Снимаю туфли, кладу их во второй рукав, завязываю его узлом повыше. Ощупываю ветку, которая сама толщиной с хорошую сосну, и лезу на нее.
— Куда дальше?
— Слева другая ветка!
Ну, не страшнее это все, чем снимать чемодан с зимними вещами с шифонера. Наверху и светлее чуточку, по крайней мере можно различить, что нащупывать и куда тянуться. Я уже, кажется, довольно высоко.
— Вот. Дупло размером с коробку от холодильника, прямо перед ним — толстая ветка. Да тут места для троих, как я, хватит! — Хосе, не уходи. Давай поговорим.
— Да, сеньора?
— Слушай. Помнишь, ты отнес мое письмо на дальнюю почту?
— Конечно.
— Это письмо было моему отцу. То письмо, которое носила твоя бабушка, украл сеньор Фелипе, и теперь думает, что за мной не приедут. — Ага! — понимает Хосе. — Письму идти два дня, а то и три. Отцу ехать сюда — тоже три дня. Меня будут искать, конечно, но вряд ли в дупле. Хосе хохочет.
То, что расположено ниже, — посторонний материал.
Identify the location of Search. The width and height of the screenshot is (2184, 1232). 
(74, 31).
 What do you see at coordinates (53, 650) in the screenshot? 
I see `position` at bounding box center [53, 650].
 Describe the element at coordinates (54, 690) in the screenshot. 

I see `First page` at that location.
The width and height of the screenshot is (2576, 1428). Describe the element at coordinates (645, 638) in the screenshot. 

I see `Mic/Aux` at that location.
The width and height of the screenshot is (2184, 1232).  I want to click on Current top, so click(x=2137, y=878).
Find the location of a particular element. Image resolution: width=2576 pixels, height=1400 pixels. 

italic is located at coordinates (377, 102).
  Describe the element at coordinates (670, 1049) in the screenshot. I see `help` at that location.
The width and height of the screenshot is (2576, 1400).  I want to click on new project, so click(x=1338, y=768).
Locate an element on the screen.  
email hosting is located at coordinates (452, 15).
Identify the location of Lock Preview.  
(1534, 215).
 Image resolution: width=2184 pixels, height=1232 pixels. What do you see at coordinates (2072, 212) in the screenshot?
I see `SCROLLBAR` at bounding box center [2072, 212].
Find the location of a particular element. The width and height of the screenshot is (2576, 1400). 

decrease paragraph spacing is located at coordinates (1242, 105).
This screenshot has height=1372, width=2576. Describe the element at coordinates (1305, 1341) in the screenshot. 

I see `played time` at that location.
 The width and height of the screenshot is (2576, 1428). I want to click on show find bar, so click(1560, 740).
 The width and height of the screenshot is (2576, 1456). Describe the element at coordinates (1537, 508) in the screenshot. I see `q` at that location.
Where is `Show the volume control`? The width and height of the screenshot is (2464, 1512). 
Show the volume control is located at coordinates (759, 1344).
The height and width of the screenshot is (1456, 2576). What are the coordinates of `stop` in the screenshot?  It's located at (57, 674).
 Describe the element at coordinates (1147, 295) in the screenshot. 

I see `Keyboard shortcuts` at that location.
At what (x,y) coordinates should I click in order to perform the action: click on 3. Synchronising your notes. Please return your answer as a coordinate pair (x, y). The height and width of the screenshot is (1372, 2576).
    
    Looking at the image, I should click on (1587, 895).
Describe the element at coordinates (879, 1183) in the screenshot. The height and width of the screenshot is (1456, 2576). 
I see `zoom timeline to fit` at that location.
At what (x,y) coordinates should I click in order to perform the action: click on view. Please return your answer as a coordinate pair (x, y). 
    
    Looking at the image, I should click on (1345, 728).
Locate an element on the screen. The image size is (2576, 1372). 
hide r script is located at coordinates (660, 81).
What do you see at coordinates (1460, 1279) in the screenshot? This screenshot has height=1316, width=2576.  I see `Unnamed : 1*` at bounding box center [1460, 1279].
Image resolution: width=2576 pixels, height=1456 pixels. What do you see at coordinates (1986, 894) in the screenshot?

— Слушай. Ты сейчас тихонечко вернись к бабушке и ложись спать. А утром никому, даже бабушке, ничего не говори. Пойдешь гулять — прибегай сюда, будем болтать, хорошо?
— Я принесу вам еды!
— Не, пока не надо. У меня вот — видишь? Печенье есть. Кстати, если его хватятся, может, ты скажешь, что это ты доел? Или тебя поколотят за это?
— Поколотят.
— Тогда не надо. Но все равно, завтра утром сюда не спеши, а приходи только к вечеру, договорились? А днем играй вообще в другой стороне, и возле дома сильно не крутись. Бабушка все равно пойдет сплетничать, все сама расскажет, кто приходил и что делал. Понял?
— А. Да.
— Спасибо, дружок, — я делаю ему «бииип» в нос, он смеется и исчезает в темноте внизу. Только легкий шелест — и тишина, только стрекочут какие-то насекомые. На дне дупла лежит огромная куча сухой травы. Так-то дупло, конечно, книзу сужается, но утрамбовав траву, мне удается лечь калачиком полностью внутри. Я вынимаю туфли и подсовываю их под сено под головой — вот и подушка. Стаскиваю шаль, разматываю и укрываюсь. Как же тут уютно и удобно, не чета широкой кровати Альвареса. Как там было-то?… Лучше пучок зелени и любовь, чем полный стол и ненависть?…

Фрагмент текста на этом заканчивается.